SOAL LATIHAN
**A.** Ketik ulang bagian kutipan teks tentang ibadah haji dan umrah bagi wanita tanpa mahram, mulai dari "Namun, pada kenyataanya, tidak" sampai dengan "kelahiran Nabi tersebut.", tanpa perubahan apa pun.
**B.** Menurut kutipan teks tentang ibadah haji dan umrah bagi wanita tanpa mahram, syarat tambahan apa yang disebutkan Syekh Abdul Muhsin bin Muhammad Al-Qasim khusus bagi wanita?

KUTIPAN TEKS
<<<<

Bismillahi walhamdulillahi wash-shalatu wassalamu ‘ala nabiyyina Muhammad salallahu ‘alaihi wasallam; amma ba’du.
Beberapa waktu terakhir, sedang hangat di telinga kita persoalan beribadah ke tanah suci tanpa mahram bagi wanita untuk melaksanakan ibadah haji dan umrah. Sebuah fenomena yang sering sekali kita jumpai, dan tidak sedikit dari kita yang masih merasa ragu dengan hal tersebut.
Tentu kita menyadari, bahwasanya ibadah haji dan umrah adalah ibadah yang begitu dinanti dan diupayakan oleh para muslimin dan muslimat. Bagaimana tidak? Ibadah ini memiliki derajat yang tinggi di sisi Allah Ta’ala. Terlebih ibadah haji yang hanya bisa dilakukan pada satu musim dalam satu tahun. Lalu tatkala kesempatan untuk menunaikannya ada di depan mata, tentu hal ini tidak akan dilewatkan begitu saja.
Namun, pada kenyataanya, tidak semua kesempatan bisa kita ambil tanpa menimbang boleh dan tidaknya hal tersebut dalam kacamata syariat. Seperti halnya bagi para wanita yang sudah Allah beri kemampuan berupa harta untuk beribadah ke tanah suci, tetapi belum ada mahram yang membersamainya untuk melakukan safar ke tanah kelahiran Nabi tersebut.
Beberapa fatwa terkait masalah ini
Dalam hal ini, terdapat beberapa fatwa yang menjawab keraguan hal tersebut.
Penjelasan dari Syekh Abdul Muhsin bin Muhammad Al-Qasim
Syekh Abdul Muhsin bin Muhammad Al-Qasim menyebutkan dalam muqarrar-nya ketika menjelaskan kitab Zaad al-Mustaqni’ dalam daurah fikih haji, pada hari pertama (hal. 4-18), mengenai syarat-syarat Haji, di antaranya:
1) Beragama Islam
2) Merdeka (bukan seorang budak)
3) Mukalaf; yakni berakal dan balig
4) Mampu
Selain empat syarat di atas, beliau juga menambahkan satu syarat, khususnya bagi wanita; yakni adanya mahram. Beliau hafidzahullah mengatakan, “Dan disyaratkan wajibnya haji bagi wanita: adanya mahram, yaitu suaminya, atau siapa saja yang diharamkan baginya (mahram bagi wanita tersebut) selamanya, baik dari segi nasab, ataupun segi lain dengan sebab yang diperbolehkan (dalam syariat).”

>>>>

BAHAN TERSEDIA
<<<<

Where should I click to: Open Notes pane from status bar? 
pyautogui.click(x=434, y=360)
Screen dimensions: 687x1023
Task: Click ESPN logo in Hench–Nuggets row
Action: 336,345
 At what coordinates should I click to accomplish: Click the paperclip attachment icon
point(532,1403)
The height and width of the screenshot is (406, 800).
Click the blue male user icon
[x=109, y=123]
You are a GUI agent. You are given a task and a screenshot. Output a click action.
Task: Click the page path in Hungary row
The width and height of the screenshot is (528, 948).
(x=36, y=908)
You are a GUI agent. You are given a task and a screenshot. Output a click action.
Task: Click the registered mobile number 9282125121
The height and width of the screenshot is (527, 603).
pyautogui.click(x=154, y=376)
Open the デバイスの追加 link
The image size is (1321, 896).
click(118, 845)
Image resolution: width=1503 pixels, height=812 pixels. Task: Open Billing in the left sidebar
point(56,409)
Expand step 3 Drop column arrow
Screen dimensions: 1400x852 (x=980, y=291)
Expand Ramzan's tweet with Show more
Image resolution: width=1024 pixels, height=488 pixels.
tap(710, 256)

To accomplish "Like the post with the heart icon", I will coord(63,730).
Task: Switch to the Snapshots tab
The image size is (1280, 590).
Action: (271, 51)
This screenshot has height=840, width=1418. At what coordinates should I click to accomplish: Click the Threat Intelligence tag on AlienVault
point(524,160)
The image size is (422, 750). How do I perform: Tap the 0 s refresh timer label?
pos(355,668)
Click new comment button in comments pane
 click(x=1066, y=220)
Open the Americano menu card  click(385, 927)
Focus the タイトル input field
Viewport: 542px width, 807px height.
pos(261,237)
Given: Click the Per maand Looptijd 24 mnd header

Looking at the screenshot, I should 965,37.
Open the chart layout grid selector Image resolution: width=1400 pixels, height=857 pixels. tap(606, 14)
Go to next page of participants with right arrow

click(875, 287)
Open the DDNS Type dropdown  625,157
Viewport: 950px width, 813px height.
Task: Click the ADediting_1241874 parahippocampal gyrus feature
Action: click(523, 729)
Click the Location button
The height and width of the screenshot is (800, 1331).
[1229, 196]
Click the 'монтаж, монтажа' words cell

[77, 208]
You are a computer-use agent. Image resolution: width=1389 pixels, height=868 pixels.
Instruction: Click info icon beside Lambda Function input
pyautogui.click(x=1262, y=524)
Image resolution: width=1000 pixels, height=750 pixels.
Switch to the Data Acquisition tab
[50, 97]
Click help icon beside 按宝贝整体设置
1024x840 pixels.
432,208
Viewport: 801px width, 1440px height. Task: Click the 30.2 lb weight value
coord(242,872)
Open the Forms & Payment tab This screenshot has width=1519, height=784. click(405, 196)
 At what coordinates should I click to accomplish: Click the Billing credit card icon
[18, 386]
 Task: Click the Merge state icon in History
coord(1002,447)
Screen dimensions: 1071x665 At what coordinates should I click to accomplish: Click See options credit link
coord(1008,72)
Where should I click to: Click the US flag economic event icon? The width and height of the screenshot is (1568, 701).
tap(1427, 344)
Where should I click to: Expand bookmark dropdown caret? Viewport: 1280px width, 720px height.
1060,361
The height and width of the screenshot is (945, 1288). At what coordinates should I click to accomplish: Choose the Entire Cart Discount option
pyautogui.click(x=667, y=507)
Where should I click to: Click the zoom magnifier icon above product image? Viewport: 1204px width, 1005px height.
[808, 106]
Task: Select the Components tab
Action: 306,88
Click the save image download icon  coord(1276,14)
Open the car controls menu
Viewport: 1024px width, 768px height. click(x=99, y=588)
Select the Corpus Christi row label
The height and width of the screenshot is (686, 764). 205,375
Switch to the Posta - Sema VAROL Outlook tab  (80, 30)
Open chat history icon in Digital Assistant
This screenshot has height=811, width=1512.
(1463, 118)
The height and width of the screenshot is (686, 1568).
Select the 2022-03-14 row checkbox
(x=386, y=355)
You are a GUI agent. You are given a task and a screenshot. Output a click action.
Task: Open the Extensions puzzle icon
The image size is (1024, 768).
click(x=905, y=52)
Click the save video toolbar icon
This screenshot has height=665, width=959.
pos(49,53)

>>>>

KUNCI JAWABAN
**A.**
Namun, pada kenyataanya, tidak semua kesempatan bisa kita ambil tanpa menimbang boleh dan tidaknya hal tersebut dalam kacamata syariat. Seperti halnya bagi para wanita yang sudah Allah beri kemampuan berupa harta untuk beribadah ke tanah suci, tetapi belum ada mahram yang membersamainya untuk melakukan safar ke tanah kelahiran Nabi tersebut.

**B.** Syarat tambahan khusus bagi wanita adalah adanya mahram.